In a food processor, combine the dry ingredients. Cut in the cold butter to resemble course crumbs. Add milk and process just until combined. Turn onto a floured surface, pat into a ¾ inch flat round. Cut with biscuit cutter or edge of a glass. Bake in a 400 degree oven for 15 minutes.

TO MAKE A SWEET POTATO VERSION: add about ¼ cup sugar to the dry ingredients. Adding some cinnamon and nutmeg would be good too although I admit I didn’t think about this at the time. Add 1 small, baked and mashed sweet potato (½ to ¾ cup) to the dry ingredients and then just enough milk to make a soft dough.

I made a batch of these plain biscuits to serve up with my Creamed Chicken – which is what I ordered at Hominy Grill in Charleston when I couldn’t get the sweet potato pancakes I’d heard to much about. I thought everyone ate Creamed Chicken (also known in some parts as Chicken a la King), but lots of folks around the table hadn’t had it before. It was one of those family meals I grew up eating regularly. Mom always made the best biscuits and they had a starring role in this dish. The dish I had at Hominy Grill was just as wonderful as I remembered from our own kitchen. They topped theirs with a soft poached egg as a nod to breakfast time – and while it was delicious, it’s totally optional.


¼ cup butter
¼ cup flour
2 cups milk
Salt and pepper to taste
Pinch of cayenne pepper
2 cups frozen mixed vegetables
1 ½ cups cooked diced chicken

Make a roux from the butter and flour. Add the milk and stir until thick and creamy. Add seasonings, taste and adjust if necessary. Add vegetables, allow to heat through. Add cooked chicken and allow to heat through. Adjust seasoning if necessary. Serve hot over split biscuits or toast topped with additional pepper.
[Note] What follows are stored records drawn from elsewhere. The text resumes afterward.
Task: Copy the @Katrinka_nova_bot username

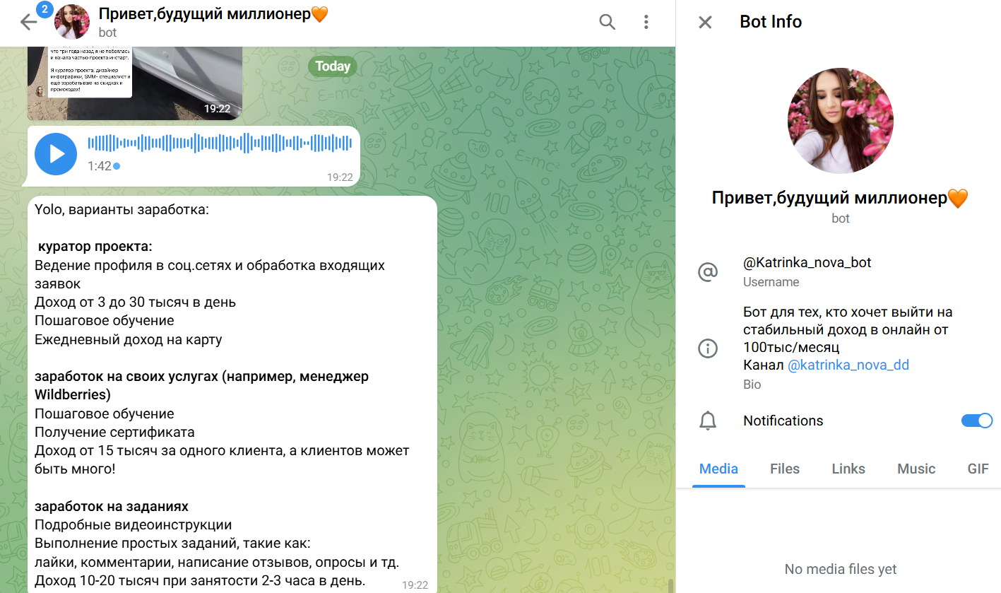Action: 807,263
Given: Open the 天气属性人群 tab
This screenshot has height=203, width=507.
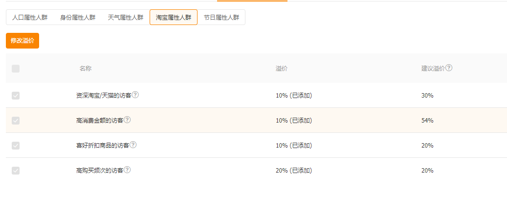Looking at the screenshot, I should [x=126, y=18].
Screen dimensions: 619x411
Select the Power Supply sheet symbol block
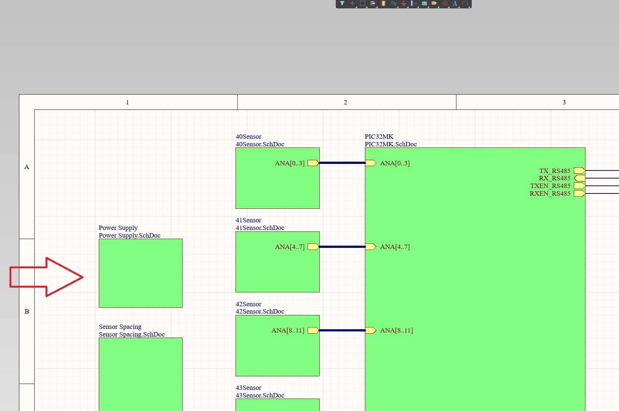click(140, 273)
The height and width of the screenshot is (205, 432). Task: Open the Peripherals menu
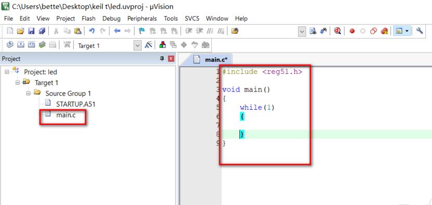(x=142, y=19)
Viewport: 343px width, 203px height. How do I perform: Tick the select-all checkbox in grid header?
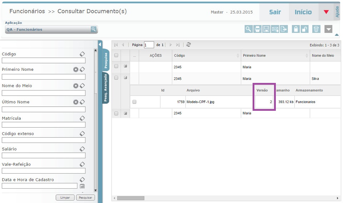[116, 55]
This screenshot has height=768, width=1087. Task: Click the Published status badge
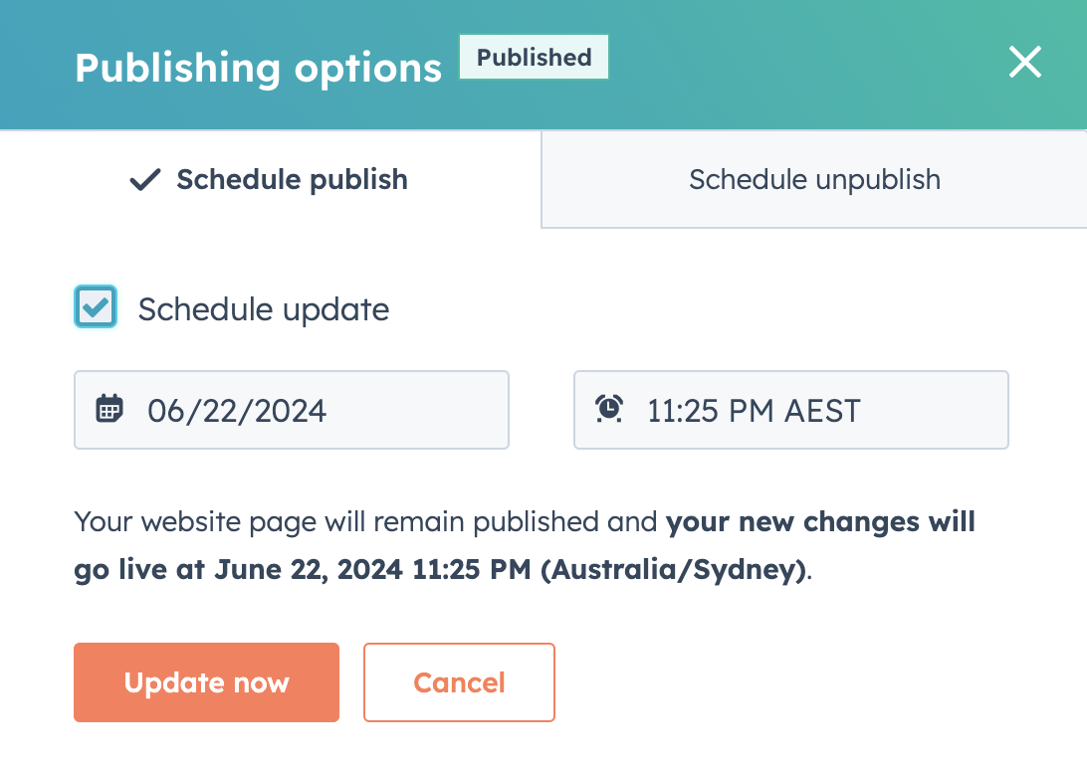[x=534, y=58]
Since we are also celebrating my friend Grant’s birthday we made some hand-cranked ice cream. On top of the ice cream I served another southern staple – peaches – with a little spike of bourbon, of course. Peaches are grown all through the Carolina’s and Georgia so it would have been sadly remiss of me not to include them in some form. Lynn provided the custard and her ice cream maker churned it to a smooth, cool, creamy texture - perfect with the peaches. The ice cream didn’t set up quite as we’d hoped – but truly that’s the charm of making it at home that’s the fun of the whole ordeal. It was still cold and creamy and very delicious.